NEW YORK (CNNMoney) — A sell-off on Wall Street gained momentum into the close Wednesday on rising worries over North Korea and comments that the Fed could start pulling back on its stimulus program this summer.
Earlier in the day, a weaker-than-forecast report about private sector job growth and sluggish growth in the services sector weighed on stocks.
The Dow Jones industrial average and S&P 500, which both finished at record highs a day earlier, slipped 0.8% and 1.1%, respectively. The Nasdaq also fell more than 1%.
North Korea threat: Investors were rattled after the Department of Defense announced that it was sending a land-based missile defense system to Guam to defend against possible North Korean ballistic missile launches.
Speaking at the National Defense University, Defense Secretary Chuck Hagel said North Korea presents "a real and clear danger and threat" to the United States.
"We are doing everything we can, working with the Chinese, others, to defuse that situation on the peninsula," said Hagel.
Fed ready to end bond buying? Investors also took a step back after San Francisco Federal Reserve Bank president John Williams said that if the economy improves, as he suspects it will, the Fed could start tapering its bond purchase program.

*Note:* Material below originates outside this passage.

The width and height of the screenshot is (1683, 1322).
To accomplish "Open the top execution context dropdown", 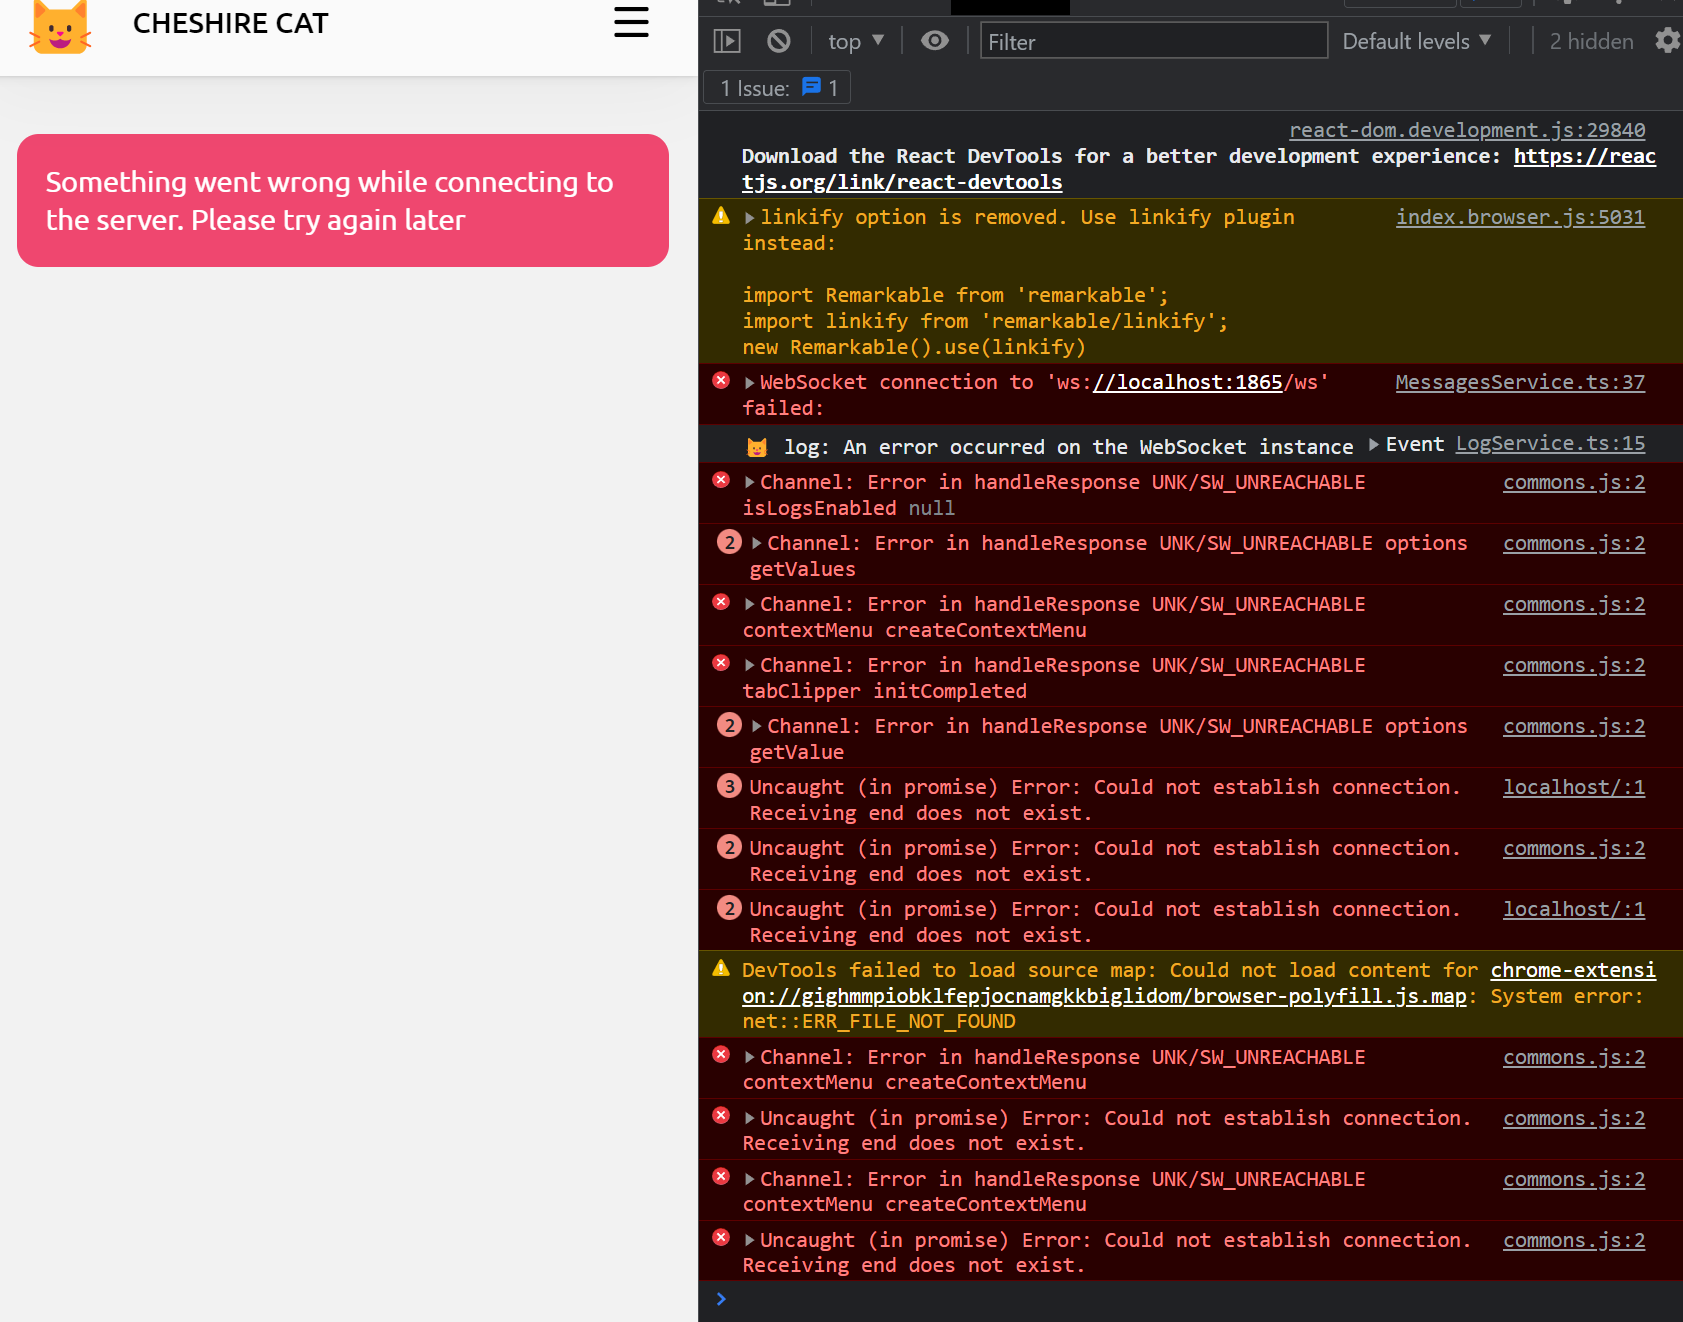I will click(853, 40).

Williams said he expects to continue seeing a substantial improvement in the job market by this summer.
"If all goes as hoped, we could end the purchase program sometime late this year," William said, speaking in Los Angeles.
The Fed's stimulus measures, including its commitment to low interest rates and several rounds of bond buying, have been largely credited for fueling the stock market rally.

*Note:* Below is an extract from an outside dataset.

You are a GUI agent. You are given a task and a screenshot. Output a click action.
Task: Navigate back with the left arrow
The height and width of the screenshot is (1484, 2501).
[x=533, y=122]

All about jobs: Payroll processing firm ADP reported Wednesday that the U.S private sector added 158,000 jobs in March. That was weaker than expected and comes just days ahead of the government's closely watched monthly jobs report.
On Friday, the Labor Department is slated to release the March jobs report ahead of the opening bell. Analysts expect the economy to have added 192,000 jobs last month, according to Briefing.com.
Meanwhile, the Institute for Supply Management's monthly report on growth in the service sector was also disappointing. The ISM Services index came in at 54.4 for March, marking the weakest pace of growth in seven months.
What's moving: Shares of Zynga shot up almost 15% after the online gaming firm announced it would soon launch its first real money games -- ZyngaPlusPoker and ZyngaPlusCasino -- in the U.K..
Monsanto shares rose after the company's profit and earnings topped expectations on strong sales of its biotech seeds.
Shares of ConAgra declined after the food producer said its quarterly profit tumbled 57% due to costs associated with its acquisition of Ralcorp.
J.C. Penney's shares edged lower. The company disclosed late Tuesday that it had slashed the pay of CEO Ron Johnson and other executives as the retailer continues to struggle.
Tesla shares dropped more than 7% as investors were underwhelmed by the electric car maker's announcement of a new financing option for buyers.
European markets finished lower, while Asian markets ended mixed. The Shanghai Composite and the Hang Seng lost 0.1%.
Meanwhile, the Nikkei added 3% as the Bank of Japan was expected to announce deflation fighting measures in its first meeting under the leadership of Haruhiko Kuroda.
The dollar declined against the euro, the British pound and the Japanese yen.
Oil and gold prices dropped more than 1%.
The price on the 10-year Treasury yield rose, pushing the yield down to 1.81% from 1.86% late Tuesday.